Material supplied ->
Content starts

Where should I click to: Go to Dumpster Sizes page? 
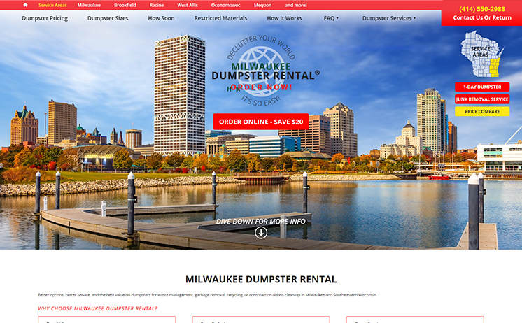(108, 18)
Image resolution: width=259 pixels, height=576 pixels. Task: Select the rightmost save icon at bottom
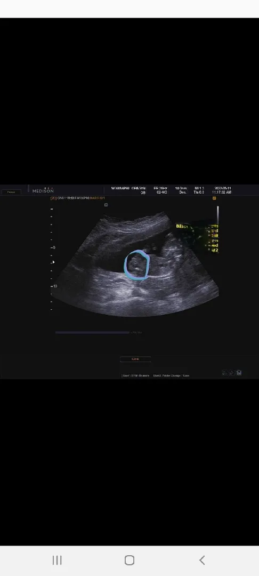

Content ends
Content starts

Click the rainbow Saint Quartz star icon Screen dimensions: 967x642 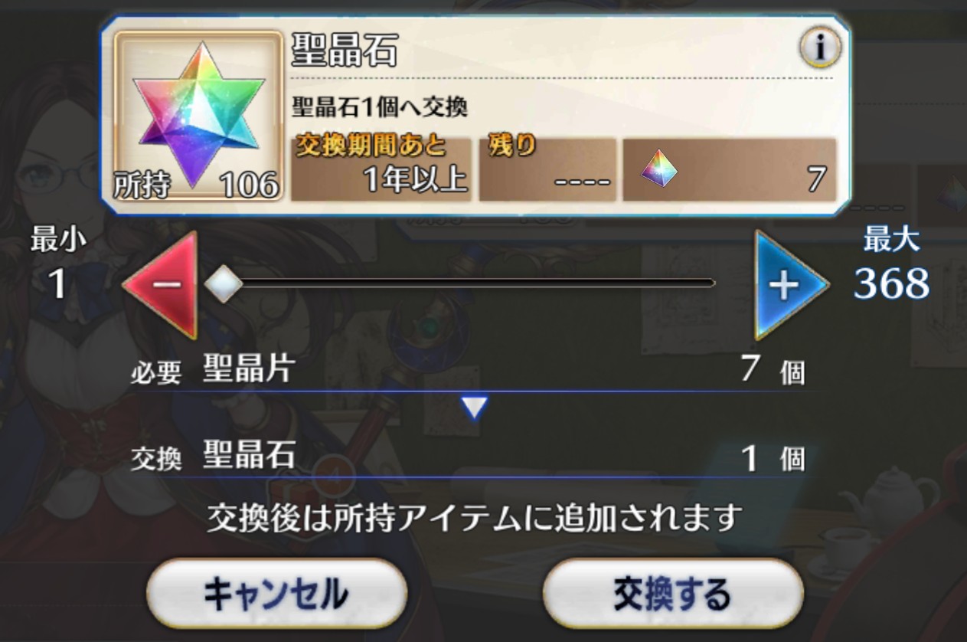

Content ends
Content starts

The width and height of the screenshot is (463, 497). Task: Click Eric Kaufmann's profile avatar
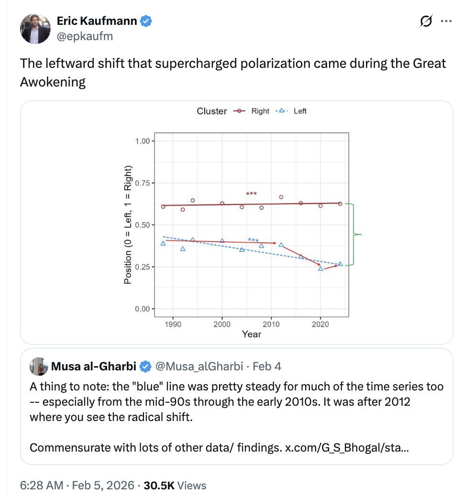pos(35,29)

Content ends

Problem details ->
Leaving every picture aside, reproduce exactly the lines above from the one with "Where should I" up to and including the one with "Image resolution: width=259", and no others.

Result for this exercise ->
Where should I click to: Go to Dumpster Sizes page? 
(108, 18)
Image resolution: width=259 pixels, height=576 pixels. Task: Select the rightmost save icon at bottom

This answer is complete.